• [What the task asks] Only the lines from the one with "The image size is (1375, 761)." to the end of the data below should be returned, each exactly as it stands.

Collected data
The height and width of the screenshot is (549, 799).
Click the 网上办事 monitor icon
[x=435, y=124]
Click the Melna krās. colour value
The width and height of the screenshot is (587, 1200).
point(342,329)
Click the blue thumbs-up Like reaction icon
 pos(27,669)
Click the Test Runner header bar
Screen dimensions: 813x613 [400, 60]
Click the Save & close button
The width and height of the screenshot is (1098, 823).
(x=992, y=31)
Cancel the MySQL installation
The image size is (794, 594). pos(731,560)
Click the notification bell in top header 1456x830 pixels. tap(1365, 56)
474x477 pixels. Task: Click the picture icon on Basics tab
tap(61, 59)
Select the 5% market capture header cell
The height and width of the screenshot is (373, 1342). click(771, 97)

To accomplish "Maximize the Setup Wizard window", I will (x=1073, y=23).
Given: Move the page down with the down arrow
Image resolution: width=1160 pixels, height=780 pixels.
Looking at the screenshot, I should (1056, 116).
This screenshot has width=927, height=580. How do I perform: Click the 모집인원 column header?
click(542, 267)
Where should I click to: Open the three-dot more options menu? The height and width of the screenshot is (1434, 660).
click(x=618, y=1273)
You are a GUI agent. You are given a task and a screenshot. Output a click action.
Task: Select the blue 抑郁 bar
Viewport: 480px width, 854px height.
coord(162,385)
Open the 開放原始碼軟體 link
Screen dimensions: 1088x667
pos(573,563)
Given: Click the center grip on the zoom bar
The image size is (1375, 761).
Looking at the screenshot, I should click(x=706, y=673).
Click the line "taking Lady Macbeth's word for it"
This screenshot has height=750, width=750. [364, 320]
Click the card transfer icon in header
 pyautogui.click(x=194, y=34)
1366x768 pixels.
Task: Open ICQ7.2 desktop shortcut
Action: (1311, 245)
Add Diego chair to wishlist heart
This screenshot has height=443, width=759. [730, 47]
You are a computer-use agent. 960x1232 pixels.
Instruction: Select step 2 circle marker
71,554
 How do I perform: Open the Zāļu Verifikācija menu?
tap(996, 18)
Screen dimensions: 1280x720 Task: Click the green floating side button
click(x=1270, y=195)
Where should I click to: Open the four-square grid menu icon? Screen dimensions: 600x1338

• [Final answer]
The image size is (1375, 761).
Looking at the screenshot, I should click(x=706, y=673).
Click the line "taking Lady Macbeth's word for it"
This screenshot has height=750, width=750. [364, 320]
Click the card transfer icon in header
 pyautogui.click(x=194, y=34)
1366x768 pixels.
Task: Open ICQ7.2 desktop shortcut
Action: (1311, 245)
Add Diego chair to wishlist heart
This screenshot has height=443, width=759. [730, 47]
You are a computer-use agent. 960x1232 pixels.
Instruction: Select step 2 circle marker
71,554
 How do I perform: Open the Zāļu Verifikācija menu?
tap(996, 18)
Screen dimensions: 1280x720 Task: Click the green floating side button
click(x=1270, y=195)
Where should I click to: Open the four-square grid menu icon? Screen dimensions: 600x1338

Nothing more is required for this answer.